Background Information for the Teacher


  1. The student can explain about Daniel's prayer and fast.
  2. The student can tell the story of the angel's coming to Daniel.
  3. The student can observe that in three glimpses we have of the spirit realm, God and Satan are at war over things relating to people.
  4. The student can note a few major points in the prophecy and show how they were fulfilled.


  1. Have a chalkboard or marker board ready or PowerPoint if you plan to use it.
  2. Have copies of the Review Quiz ready for the beginning of class.
  3. Have copies of the worksheet (student chart) ready to hand out at the beginning of the class.
  4. Be sure all students have Bibles and pens/pencils.
  5. Have cards ready to distribute with all the passages you want someone to read aloud during the lesson.


Daniel 10-12 is the most specific extended prophecy in the Bible. It is especially because of the accuracy of this prophecy that some say the book must have been written after the fact. Daniel is given a glimpse of the time between the end of the Old Testament and the beginning of the New as it relates to events that will be happening to the Jews.

Lesson Plan for Conducting the Class

Introduction: (about 10 minutes)

  1. Call or check the roll. Make necessary class announcements. If you like to start with songs, sing "All Things Praise Thee," "How Majestic is Your Name,""Blessed Be the Lord God Almighty, or "How Great Thou Art." Have a prayer.
  2. Go through the Review Quiz and let the students give the answers. All should check their papers as you go. Encourage all to be ready for the Review Quiz over today's lesson to be given next week by using the worksheet.
  3. Review the objectives for today's lesson.

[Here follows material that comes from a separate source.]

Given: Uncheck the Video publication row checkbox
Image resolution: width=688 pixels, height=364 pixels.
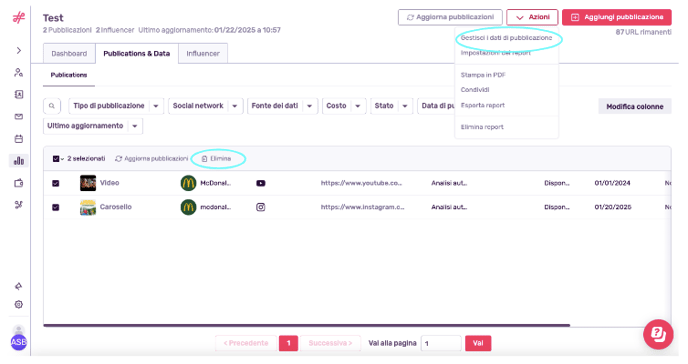Looking at the screenshot, I should (x=56, y=183).
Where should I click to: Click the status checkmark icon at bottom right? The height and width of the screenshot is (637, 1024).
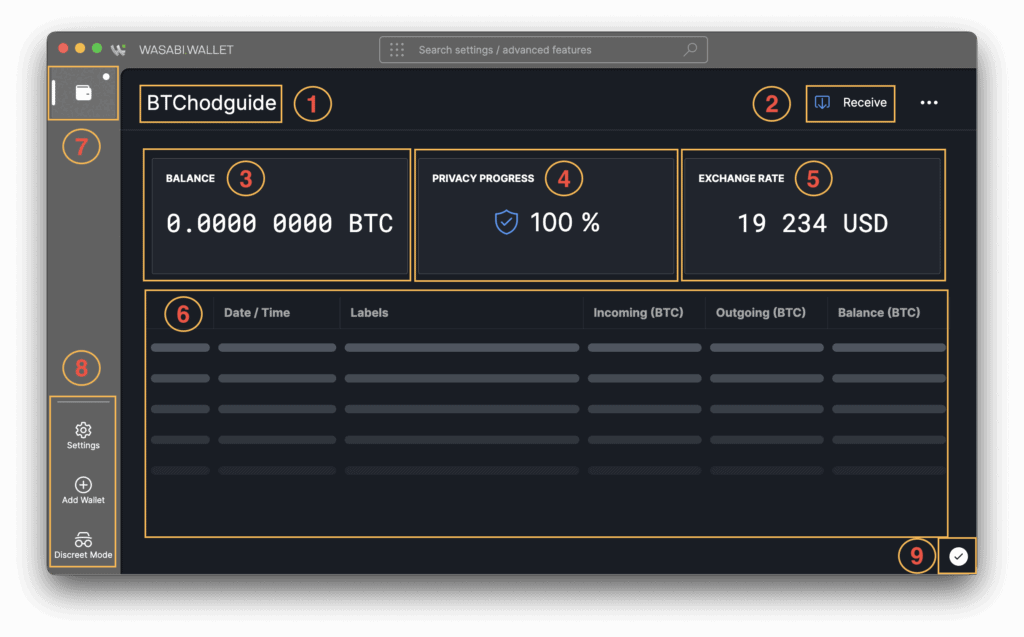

Learning Experiences: (about 30 minutes)

  1. Daniel's Vision. Q: What is the date of this prophecy? A: The third year of Cyrus which would likely be 536 or 535 BC. Thus, Daniel did not return with the Jews which Cyrus allowed to go back to Jerusalem. He, and many others, stayed in Babylon. Q: What other Bible books tell of Jews that stayed behind with the Persians. A: Nehemiah served in the court of Artaxerxes before going to Jerusalem to rebuild the walls and Esther was the queen to Persian King Xerxes. Her story, which took place about 480 BC, suggests that there were many Jews still in the area of Babylon. Q: How long did Daniel fast? A: Three weeks. Q: According to verse 12, what was Daniel seeking in this prayer? A: To gain understanding and to show humility. Q: Why had it taken so long for the answer to come to Daniel? A: The angel bringing the message had been hindered by an angel called the Prince of the Persian Kingdom. After twenty-one days, Michael,a higher ranking angel, came and helped him through so he could come to Daniel. Since a human prince could not likely stop an angel, this must be a reference to a bad angel who had some authority in Persia. Q: Can you think of any other passages that tell of this kind of conflict in the spirit realm? A: In the book of Job when God and Satan discuss the status of Job. Revelation 12 where the good angels under Michael fight the bad angels under Satan over the place Christ will occupy when He returns from earth. Q: What similarities do you see in these three passages? A: That there are good forces and evil forces at work in the spirit realm. (In Ephesians, Paul calls this the "heavenly realms," and suggests that both good and evil forces are there-Ephesians 1:3; 6:12.) That these forces are in conflict over what will happen to human beings. That God, and the good angels, hold power over the evil angels. (Teacher: It is probably better, unless you have extra time, not to get into an extended discussion about angels here. The above observations will be useful, then move on.)
  2. The Prophecy about Kings of the North and South. This prophecy is long and detailed, lasting through Chapters 11 and 12. In our study, we will touch on key parts about which the meaning seems clear. Unlike the previous prophecies, Daniel is not given some interpretation and so our chart has only two columns, what the prophecy says and what events in history would seem to connect with the prophecy. (Teacher. Select those items from the chart for which you have time. Those of the greatest significance are shown with an asterisk. Have someone read the verse shown, then ask the class what event in history do they believe is the fulfillment. They should be able to get some of them, especially near the beginning. After hearing what they have to offer, you can share what your teacher's chart says and they can fill in this portion on their chart. Since you won't have time to cover all of Chapters 11 and 12, some portions are skipped.After you finish the chart, come back to Number 3.)
  3. Get out your sheet for summarizing the five prophecies of Daniel, and let's record this last one in the column for Daniel 10-12. At the next class meeting you will be given the opportunity to fill out a blank copy of this summary sheet so study this one well before next week.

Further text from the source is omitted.